Data shown section start

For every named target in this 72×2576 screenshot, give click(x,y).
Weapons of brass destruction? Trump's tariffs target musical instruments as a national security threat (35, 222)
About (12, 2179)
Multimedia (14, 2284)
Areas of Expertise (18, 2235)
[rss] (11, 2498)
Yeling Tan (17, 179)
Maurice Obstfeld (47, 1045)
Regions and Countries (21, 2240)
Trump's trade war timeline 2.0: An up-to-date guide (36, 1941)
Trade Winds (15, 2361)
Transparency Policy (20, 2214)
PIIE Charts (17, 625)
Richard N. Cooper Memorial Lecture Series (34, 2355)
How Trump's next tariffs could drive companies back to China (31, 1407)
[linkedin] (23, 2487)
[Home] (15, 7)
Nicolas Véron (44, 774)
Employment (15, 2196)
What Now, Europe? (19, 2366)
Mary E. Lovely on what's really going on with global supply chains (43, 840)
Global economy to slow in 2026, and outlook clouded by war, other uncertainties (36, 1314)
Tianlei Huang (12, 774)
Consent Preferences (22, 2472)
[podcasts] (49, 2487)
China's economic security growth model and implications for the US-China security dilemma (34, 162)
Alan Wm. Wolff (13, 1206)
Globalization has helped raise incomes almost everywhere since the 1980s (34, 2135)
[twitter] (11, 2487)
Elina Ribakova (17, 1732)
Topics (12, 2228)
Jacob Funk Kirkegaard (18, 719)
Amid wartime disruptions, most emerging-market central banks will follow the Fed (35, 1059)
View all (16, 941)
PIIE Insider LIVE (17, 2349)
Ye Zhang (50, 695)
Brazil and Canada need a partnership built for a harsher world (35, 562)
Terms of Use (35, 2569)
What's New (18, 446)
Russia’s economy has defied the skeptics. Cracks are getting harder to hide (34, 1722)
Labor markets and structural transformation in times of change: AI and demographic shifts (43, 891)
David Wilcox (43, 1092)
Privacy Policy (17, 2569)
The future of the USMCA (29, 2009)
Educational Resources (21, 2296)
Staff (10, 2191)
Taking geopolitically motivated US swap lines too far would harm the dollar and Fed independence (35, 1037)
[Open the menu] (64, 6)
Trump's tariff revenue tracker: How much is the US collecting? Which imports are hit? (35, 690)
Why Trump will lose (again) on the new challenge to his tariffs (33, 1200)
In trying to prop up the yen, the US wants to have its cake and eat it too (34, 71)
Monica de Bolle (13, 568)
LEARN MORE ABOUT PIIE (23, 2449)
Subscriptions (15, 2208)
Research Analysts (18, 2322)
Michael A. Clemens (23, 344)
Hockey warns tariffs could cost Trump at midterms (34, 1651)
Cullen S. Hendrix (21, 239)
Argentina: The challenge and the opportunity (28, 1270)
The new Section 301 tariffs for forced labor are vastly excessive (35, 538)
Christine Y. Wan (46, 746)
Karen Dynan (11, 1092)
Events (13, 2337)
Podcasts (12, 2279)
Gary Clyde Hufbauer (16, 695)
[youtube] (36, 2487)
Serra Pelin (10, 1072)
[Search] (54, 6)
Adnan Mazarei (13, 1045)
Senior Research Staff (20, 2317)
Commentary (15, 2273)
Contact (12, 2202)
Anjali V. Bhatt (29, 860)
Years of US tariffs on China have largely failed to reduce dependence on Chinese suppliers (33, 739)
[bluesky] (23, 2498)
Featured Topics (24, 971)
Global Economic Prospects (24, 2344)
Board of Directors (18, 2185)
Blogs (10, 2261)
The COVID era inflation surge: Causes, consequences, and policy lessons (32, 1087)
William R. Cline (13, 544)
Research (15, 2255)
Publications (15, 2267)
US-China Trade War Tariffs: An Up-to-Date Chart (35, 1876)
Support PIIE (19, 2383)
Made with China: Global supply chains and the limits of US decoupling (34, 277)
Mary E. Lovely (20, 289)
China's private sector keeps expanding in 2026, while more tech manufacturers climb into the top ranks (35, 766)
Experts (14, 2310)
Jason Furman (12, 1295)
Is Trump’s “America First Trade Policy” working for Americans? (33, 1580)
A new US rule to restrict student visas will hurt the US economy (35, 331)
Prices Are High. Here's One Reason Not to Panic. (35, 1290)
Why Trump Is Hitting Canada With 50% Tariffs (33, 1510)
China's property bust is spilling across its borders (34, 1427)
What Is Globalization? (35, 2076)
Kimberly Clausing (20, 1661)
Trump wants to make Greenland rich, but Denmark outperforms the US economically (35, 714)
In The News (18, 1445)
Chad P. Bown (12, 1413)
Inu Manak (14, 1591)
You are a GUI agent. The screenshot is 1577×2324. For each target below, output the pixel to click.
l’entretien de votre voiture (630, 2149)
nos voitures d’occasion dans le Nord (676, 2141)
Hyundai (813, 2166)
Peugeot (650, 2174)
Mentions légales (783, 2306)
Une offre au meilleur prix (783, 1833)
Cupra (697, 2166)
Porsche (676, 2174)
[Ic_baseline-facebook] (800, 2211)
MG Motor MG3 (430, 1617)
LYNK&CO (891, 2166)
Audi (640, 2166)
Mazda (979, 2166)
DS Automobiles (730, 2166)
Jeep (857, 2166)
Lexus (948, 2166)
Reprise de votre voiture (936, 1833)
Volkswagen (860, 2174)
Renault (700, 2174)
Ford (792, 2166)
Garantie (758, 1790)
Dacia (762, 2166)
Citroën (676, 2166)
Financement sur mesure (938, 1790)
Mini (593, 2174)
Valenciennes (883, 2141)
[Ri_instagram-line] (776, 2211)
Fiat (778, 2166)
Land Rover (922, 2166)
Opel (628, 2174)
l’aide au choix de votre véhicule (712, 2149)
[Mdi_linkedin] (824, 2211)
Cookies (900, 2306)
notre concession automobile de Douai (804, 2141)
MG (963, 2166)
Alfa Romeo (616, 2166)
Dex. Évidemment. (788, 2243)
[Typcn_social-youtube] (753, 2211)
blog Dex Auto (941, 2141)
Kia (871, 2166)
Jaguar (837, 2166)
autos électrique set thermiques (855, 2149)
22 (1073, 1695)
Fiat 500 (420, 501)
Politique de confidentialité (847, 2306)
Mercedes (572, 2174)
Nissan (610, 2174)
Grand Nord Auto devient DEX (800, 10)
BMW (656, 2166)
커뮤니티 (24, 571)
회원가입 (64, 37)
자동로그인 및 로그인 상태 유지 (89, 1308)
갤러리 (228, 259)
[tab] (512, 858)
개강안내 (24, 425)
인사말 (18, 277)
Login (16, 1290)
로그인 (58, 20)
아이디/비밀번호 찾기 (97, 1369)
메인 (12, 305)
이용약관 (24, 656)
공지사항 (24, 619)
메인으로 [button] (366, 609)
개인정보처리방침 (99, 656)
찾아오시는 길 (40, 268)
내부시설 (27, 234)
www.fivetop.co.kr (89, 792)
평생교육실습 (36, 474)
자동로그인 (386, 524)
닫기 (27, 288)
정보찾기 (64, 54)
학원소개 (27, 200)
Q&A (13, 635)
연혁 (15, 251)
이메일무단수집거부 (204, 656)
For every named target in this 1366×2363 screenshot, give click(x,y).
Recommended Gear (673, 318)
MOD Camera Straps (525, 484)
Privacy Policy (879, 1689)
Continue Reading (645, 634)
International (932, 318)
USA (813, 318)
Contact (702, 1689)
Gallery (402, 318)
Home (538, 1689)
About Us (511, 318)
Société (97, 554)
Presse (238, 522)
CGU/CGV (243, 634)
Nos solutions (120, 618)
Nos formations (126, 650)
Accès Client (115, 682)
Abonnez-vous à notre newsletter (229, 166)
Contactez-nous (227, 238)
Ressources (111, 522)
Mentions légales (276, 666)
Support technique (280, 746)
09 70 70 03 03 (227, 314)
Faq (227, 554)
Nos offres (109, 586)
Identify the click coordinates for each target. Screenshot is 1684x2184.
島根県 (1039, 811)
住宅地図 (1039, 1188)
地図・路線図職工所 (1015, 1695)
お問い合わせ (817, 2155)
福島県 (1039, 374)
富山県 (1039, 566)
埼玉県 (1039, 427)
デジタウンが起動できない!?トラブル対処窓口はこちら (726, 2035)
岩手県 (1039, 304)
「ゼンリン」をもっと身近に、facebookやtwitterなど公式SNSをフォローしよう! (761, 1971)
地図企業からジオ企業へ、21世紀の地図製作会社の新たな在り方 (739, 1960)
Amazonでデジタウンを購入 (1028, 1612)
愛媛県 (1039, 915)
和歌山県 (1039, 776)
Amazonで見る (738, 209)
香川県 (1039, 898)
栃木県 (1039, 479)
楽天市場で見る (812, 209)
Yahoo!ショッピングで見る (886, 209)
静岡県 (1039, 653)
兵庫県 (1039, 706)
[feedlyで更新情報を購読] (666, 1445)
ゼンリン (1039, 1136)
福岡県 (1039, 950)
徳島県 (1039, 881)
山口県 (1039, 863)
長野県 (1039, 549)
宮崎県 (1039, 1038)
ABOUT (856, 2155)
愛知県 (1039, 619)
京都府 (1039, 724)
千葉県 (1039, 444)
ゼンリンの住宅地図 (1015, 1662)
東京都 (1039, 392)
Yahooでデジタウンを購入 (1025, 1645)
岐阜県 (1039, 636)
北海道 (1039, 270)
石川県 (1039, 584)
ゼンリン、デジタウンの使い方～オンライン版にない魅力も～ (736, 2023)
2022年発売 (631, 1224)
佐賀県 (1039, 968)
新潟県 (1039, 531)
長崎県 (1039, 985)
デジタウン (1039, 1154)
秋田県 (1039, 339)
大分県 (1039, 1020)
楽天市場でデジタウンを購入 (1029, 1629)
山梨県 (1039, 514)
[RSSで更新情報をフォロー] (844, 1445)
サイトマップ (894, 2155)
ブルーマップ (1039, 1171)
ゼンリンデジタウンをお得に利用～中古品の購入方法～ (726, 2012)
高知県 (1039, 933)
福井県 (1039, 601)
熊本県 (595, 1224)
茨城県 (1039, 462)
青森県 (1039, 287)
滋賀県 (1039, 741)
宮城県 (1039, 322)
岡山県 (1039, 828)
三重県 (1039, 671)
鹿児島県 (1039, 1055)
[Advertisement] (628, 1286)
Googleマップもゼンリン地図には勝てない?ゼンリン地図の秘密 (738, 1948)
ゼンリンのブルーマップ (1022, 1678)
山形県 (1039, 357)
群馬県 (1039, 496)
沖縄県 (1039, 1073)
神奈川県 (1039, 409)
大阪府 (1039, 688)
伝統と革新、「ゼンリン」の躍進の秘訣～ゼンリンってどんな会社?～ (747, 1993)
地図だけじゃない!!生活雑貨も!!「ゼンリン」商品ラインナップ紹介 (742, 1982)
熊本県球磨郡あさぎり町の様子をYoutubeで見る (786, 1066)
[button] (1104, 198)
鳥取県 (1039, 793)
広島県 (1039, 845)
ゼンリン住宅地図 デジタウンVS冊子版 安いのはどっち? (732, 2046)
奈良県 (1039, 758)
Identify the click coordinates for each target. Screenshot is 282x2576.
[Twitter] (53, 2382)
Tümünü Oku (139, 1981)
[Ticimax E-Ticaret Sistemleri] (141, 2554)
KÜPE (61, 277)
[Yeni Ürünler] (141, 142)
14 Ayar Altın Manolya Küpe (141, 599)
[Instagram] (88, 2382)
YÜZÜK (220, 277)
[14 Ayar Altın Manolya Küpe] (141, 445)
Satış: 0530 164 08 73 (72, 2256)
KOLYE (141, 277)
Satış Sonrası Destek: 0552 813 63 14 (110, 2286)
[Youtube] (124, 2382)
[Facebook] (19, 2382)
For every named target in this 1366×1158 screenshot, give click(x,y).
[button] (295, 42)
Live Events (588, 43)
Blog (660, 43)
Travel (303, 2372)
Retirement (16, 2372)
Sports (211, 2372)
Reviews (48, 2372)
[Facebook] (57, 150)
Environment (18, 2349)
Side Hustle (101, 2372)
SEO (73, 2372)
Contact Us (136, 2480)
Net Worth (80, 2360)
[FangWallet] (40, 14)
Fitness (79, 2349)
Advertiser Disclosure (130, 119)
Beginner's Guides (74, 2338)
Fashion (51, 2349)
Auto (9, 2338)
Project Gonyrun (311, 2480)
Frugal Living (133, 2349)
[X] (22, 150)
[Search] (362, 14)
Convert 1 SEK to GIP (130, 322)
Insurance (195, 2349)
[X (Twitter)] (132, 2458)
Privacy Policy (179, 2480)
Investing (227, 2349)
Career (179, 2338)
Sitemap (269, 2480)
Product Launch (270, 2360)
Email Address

Data shown section end

# Goal of the exercise:
The answer should consist only of the lines from the one with "Auto (9, 2338)" to the final line of the records above, retyped word for word.

# Task output:
Auto (9, 2338)
Project Gonyrun (311, 2480)
Frugal Living (133, 2349)
[X] (22, 150)
[Search] (362, 14)
Convert 1 SEK to GIP (130, 322)
Insurance (195, 2349)
[X (Twitter)] (132, 2458)
Privacy Policy (179, 2480)
Investing (227, 2349)
Career (179, 2338)
Sitemap (269, 2480)
Product Launch (270, 2360)
Email Address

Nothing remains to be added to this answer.